God didn't make life's potholes, but he uses good roads and bad to draw us to him. He plays the long game, patiently waiting for us to hear him calling. Knowing the Lord from childhood, like I did, does not make us immune. Rough roads do not discriminate, even for physicians.
Our first pothole was a biggie. Little Laura, our second daughter, suffered from the intrauterine effects of one of Stacy's medications. She would be a three-month-old baby even to the day we watched her leave us twenty-four years later. My pain often left me with my face to the floor, weeping before God, still some four years after she died.
We prayed in "faith," but we really never thought about what we had faith in. If God is all-powerful, wouldn't he do most anything we asked, because nothing is impossible for him? Even demons believe God is all powerful, and they tremble. Believing in his power is not faith.
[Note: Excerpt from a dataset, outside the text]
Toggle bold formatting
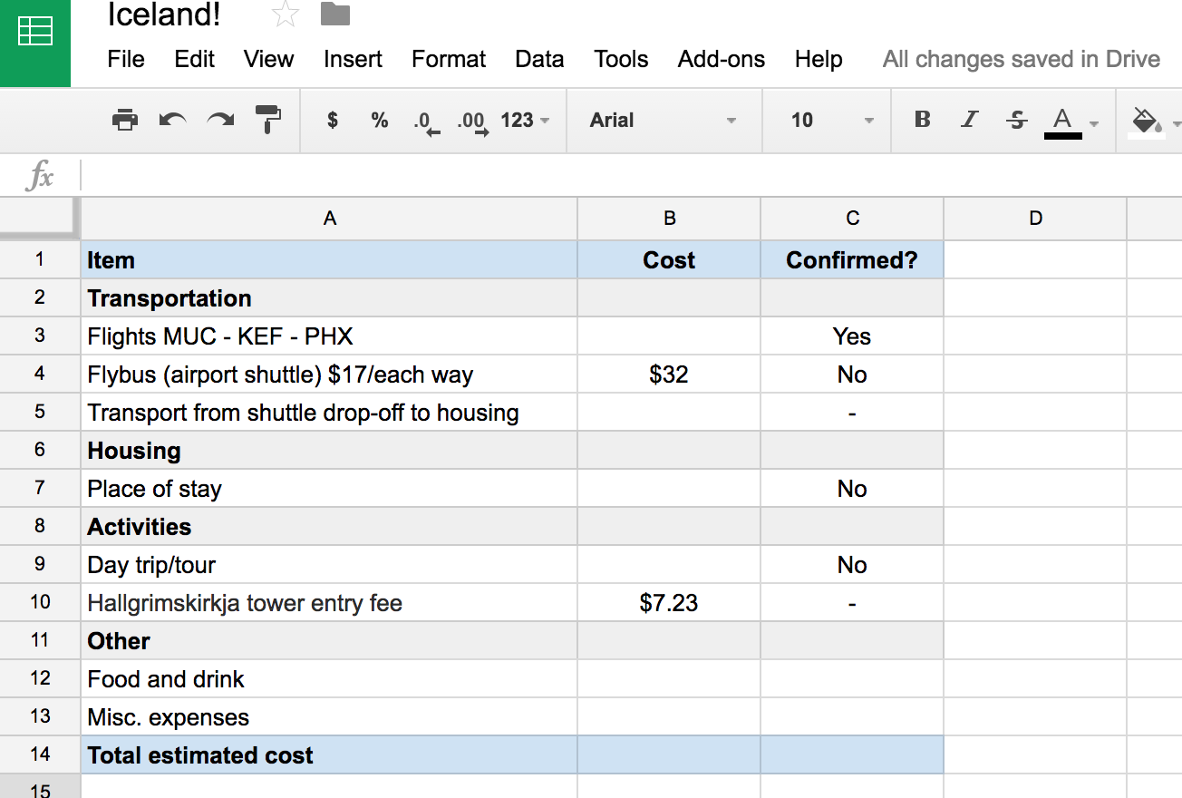1182x798 pixels. tap(921, 119)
God is not a genie, and he doesn't give out wishes just because we "rubbed the lamp." He loves us with an unchanging, steadfast love. Even if he did not heal Laura miraculously, his love never changed. He grieved with us.
If he had healed her miraculously, would we ever be satisfied with just "three wishes?" Like a spoiled child, we would come to despise him if all he is just "Mr. Fixit."
What is decisive love? Who is this God who cares so much?
His love is the substance of our faith. He's everything we ever needed.